Note: "permalinks" may not be as permanent as we would like,
direct links of old sources may well be a few messages off.
Lars Ellenberg wrote: >> I just set up a drbd replication pair and shipped it to the colo. It was working great. > > so you did local tests first, and all was working as expected? Yes. > now. your report is somewhat unspecific. > anyways, when I read your last sentence "machine is hung", > this might point to a deadlock that could occur when stressing the box. Fair enough. I think the hang was that block device was busy and couldn't be unmounted, and so when I tried to shutdown the machine it blocked waiting for the fs to unmount. > this possible deadlock is due to a bio_alloc(,GFP_KERNEL) in drbd where > is should have been GFP_NOIO, and has been recognized and fixed just > after we released 0.7.17. > > may I ask you to try again with recent drbd svn? > svn co http://svn.drbd.org/drbd/branches/drbd-0.7 > revision 2111 and greater should contain that fix. > there may be a 0.7.18 bugfix release because of that. I'll do that when I get the next set of test machines up. I downgraded the kernel back to 2.6.11 for now on these boxes and everything works as expected again. > please report your findings. I will when I get another test machine and 2.6.15 again, which should be next week.

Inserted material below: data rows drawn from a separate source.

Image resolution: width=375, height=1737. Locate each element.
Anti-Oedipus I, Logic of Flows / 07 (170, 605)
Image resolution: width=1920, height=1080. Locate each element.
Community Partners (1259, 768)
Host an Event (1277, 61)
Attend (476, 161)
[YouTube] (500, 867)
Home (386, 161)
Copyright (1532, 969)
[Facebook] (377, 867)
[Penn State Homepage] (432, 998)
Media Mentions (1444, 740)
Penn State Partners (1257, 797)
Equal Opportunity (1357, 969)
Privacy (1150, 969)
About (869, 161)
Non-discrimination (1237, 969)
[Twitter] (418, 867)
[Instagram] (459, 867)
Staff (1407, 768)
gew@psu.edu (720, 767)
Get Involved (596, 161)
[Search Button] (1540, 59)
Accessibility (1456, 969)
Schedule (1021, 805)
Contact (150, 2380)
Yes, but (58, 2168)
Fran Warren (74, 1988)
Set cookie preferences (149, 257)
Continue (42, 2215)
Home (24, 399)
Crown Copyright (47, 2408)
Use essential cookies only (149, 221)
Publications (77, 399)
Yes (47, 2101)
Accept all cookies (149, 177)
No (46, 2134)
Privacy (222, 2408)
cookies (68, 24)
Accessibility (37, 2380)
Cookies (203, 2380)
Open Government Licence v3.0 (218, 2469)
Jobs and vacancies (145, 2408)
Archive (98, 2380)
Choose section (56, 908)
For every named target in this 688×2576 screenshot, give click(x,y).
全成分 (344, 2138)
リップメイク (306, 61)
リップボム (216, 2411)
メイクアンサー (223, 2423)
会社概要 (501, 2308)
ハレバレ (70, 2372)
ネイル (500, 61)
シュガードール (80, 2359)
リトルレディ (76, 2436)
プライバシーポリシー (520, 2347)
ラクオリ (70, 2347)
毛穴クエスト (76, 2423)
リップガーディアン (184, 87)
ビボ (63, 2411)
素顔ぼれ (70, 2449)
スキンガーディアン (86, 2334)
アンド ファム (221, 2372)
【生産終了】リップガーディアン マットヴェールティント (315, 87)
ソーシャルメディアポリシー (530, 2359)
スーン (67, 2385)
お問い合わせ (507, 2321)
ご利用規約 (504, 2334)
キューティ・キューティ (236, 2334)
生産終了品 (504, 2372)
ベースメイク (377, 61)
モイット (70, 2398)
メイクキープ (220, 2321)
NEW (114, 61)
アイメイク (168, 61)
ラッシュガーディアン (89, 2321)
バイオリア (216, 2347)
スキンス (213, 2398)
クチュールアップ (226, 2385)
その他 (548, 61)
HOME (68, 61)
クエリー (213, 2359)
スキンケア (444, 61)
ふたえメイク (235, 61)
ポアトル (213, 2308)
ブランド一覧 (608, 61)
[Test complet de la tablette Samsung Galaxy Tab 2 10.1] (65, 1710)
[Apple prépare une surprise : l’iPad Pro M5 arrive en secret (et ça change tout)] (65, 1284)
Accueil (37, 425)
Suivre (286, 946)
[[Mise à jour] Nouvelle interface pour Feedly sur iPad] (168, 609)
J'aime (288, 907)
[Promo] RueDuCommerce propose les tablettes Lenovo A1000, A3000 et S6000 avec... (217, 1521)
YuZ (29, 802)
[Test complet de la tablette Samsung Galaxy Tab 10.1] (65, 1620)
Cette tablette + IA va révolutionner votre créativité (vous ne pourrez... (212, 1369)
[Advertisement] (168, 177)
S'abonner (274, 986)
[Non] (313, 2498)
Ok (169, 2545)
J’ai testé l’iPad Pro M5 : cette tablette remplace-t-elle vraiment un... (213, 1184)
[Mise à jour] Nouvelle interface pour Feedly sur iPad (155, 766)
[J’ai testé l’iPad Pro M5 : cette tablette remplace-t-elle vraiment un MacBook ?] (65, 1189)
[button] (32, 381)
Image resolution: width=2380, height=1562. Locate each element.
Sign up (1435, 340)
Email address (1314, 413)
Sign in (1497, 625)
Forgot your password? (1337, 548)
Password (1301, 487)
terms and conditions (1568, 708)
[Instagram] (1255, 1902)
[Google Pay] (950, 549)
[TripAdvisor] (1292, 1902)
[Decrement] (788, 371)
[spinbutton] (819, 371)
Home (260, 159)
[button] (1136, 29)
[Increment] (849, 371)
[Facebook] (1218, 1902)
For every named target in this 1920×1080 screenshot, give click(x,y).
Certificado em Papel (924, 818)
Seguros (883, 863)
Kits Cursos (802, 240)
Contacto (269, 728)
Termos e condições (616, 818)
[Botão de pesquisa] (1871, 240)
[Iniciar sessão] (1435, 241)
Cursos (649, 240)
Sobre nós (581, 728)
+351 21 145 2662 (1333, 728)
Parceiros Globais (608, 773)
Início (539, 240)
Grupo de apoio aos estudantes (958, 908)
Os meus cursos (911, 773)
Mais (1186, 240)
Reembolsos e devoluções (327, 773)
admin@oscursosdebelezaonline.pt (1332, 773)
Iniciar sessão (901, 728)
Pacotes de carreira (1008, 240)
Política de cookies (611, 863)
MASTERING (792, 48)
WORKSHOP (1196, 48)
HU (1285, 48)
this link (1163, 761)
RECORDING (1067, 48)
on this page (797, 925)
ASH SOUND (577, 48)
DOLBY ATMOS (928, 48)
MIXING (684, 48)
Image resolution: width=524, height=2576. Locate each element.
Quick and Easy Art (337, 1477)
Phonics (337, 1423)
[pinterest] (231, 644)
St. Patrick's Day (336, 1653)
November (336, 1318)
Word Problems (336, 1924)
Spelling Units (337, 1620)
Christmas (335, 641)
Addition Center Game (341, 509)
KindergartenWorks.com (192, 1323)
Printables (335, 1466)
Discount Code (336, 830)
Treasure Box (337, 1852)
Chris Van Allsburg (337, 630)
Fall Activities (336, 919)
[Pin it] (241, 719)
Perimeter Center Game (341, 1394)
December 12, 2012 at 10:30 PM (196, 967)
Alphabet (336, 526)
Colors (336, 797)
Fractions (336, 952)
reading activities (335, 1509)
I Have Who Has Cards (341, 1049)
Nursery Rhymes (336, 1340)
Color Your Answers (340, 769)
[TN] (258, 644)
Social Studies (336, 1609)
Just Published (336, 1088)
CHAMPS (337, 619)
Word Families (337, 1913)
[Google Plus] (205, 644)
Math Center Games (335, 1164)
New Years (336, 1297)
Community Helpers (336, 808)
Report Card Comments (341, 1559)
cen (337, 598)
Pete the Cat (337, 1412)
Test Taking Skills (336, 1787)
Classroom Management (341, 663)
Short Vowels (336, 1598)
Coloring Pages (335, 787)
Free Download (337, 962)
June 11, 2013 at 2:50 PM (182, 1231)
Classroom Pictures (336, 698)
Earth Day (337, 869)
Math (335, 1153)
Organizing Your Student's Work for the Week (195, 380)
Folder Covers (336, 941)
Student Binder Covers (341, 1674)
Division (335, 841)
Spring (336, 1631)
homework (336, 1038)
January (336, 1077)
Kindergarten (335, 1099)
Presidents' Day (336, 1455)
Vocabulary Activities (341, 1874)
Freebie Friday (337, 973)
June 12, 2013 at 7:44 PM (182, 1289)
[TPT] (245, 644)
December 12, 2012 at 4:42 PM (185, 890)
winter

If there's a possible known deadlock, I bet that's what I ran into. On the other hand, is the default value for on-disconnect reconnect or freeze_io? Because if it's freeze_io I would maybe see that being what happened, too. I'll keep trying to isolate for you. I think we're going to be using drbd a bit more as part of our Professional Services offerings to some clients, so it'll be nice to know where the problem actually sits. Thanks! Monty Taylor Senior Consultant, MySQL, Inc.